_INPUT DATA_
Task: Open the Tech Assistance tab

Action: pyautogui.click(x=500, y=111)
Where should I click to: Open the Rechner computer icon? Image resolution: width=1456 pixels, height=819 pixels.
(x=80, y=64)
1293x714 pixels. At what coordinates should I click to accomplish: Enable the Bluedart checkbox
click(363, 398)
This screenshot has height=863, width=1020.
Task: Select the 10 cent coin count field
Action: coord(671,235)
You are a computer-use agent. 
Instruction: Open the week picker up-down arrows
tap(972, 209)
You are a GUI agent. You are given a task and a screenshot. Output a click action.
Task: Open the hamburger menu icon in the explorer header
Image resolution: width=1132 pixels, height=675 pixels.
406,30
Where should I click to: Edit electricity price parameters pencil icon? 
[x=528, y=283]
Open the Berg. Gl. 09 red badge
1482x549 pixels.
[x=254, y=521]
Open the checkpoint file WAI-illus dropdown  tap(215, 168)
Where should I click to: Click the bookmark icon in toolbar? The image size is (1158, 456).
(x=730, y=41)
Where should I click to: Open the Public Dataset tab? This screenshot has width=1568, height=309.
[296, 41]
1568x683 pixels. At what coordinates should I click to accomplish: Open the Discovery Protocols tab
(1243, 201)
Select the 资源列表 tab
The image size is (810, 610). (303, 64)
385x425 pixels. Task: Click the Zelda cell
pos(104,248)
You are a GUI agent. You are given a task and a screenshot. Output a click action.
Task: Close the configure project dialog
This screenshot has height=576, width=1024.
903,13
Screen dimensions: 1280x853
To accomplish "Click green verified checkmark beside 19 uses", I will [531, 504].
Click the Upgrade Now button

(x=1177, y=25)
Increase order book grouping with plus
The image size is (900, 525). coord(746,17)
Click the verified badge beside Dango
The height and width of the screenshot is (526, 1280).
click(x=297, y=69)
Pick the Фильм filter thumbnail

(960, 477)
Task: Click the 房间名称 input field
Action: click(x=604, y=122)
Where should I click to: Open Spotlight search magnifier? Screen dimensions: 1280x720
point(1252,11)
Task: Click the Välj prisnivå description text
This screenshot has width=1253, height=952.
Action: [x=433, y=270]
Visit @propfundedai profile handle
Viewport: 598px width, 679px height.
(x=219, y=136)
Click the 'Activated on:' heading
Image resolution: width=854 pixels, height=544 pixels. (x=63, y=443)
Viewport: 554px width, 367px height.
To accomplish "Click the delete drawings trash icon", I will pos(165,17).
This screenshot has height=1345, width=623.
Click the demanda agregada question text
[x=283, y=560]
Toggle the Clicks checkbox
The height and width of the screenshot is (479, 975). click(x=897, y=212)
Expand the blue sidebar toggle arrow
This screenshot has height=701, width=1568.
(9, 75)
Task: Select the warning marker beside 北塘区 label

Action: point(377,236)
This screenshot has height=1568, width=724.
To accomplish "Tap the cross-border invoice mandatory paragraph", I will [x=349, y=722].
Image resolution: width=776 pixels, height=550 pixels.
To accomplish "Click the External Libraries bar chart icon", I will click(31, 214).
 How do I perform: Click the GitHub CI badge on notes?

_HOW TO COMPLETE THIS TASK_
Write every entry out again exactly.

_COMPLETED TASK_
Task: Open the Tech Assistance tab

Action: pyautogui.click(x=500, y=111)
Where should I click to: Open the Rechner computer icon? Image resolution: width=1456 pixels, height=819 pixels.
(x=80, y=64)
1293x714 pixels. At what coordinates should I click to accomplish: Enable the Bluedart checkbox
click(363, 398)
This screenshot has height=863, width=1020.
Task: Select the 10 cent coin count field
Action: coord(671,235)
You are a computer-use agent. 
Instruction: Open the week picker up-down arrows
tap(972, 209)
You are a GUI agent. You are given a task and a screenshot. Output a click action.
Task: Open the hamburger menu icon in the explorer header
Image resolution: width=1132 pixels, height=675 pixels.
406,30
Where should I click to: Edit electricity price parameters pencil icon? 
[x=528, y=283]
Open the Berg. Gl. 09 red badge
1482x549 pixels.
[x=254, y=521]
Open the checkpoint file WAI-illus dropdown  tap(215, 168)
Where should I click to: Click the bookmark icon in toolbar? The image size is (1158, 456).
(x=730, y=41)
Where should I click to: Open the Public Dataset tab? This screenshot has width=1568, height=309.
[296, 41]
1568x683 pixels. At what coordinates should I click to accomplish: Open the Discovery Protocols tab
(1243, 201)
Select the 资源列表 tab
The image size is (810, 610). (303, 64)
385x425 pixels. Task: Click the Zelda cell
pos(104,248)
You are a GUI agent. You are given a task and a screenshot. Output a click action.
Task: Close the configure project dialog
This screenshot has height=576, width=1024.
903,13
Screen dimensions: 1280x853
To accomplish "Click green verified checkmark beside 19 uses", I will [531, 504].
Click the Upgrade Now button

(x=1177, y=25)
Increase order book grouping with plus
The image size is (900, 525). coord(746,17)
Click the verified badge beside Dango
The height and width of the screenshot is (526, 1280).
click(x=297, y=69)
Pick the Фильм filter thumbnail

(960, 477)
Task: Click the 房间名称 input field
Action: click(x=604, y=122)
Where should I click to: Open Spotlight search magnifier? Screen dimensions: 1280x720
point(1252,11)
Task: Click the Välj prisnivå description text
This screenshot has width=1253, height=952.
Action: [x=433, y=270]
Visit @propfundedai profile handle
Viewport: 598px width, 679px height.
(x=219, y=136)
Click the 'Activated on:' heading
Image resolution: width=854 pixels, height=544 pixels. (x=63, y=443)
Viewport: 554px width, 367px height.
To accomplish "Click the delete drawings trash icon", I will pos(165,17).
This screenshot has height=1345, width=623.
Click the demanda agregada question text
[x=283, y=560]
Toggle the Clicks checkbox
The height and width of the screenshot is (479, 975). click(x=897, y=212)
Expand the blue sidebar toggle arrow
This screenshot has height=701, width=1568.
(9, 75)
Task: Select the warning marker beside 北塘区 label

Action: point(377,236)
This screenshot has height=1568, width=724.
To accomplish "Tap the cross-border invoice mandatory paragraph", I will [x=349, y=722].
Image resolution: width=776 pixels, height=550 pixels.
To accomplish "Click the External Libraries bar chart icon", I will click(31, 214).
 How do I perform: Click the GitHub CI badge on notes?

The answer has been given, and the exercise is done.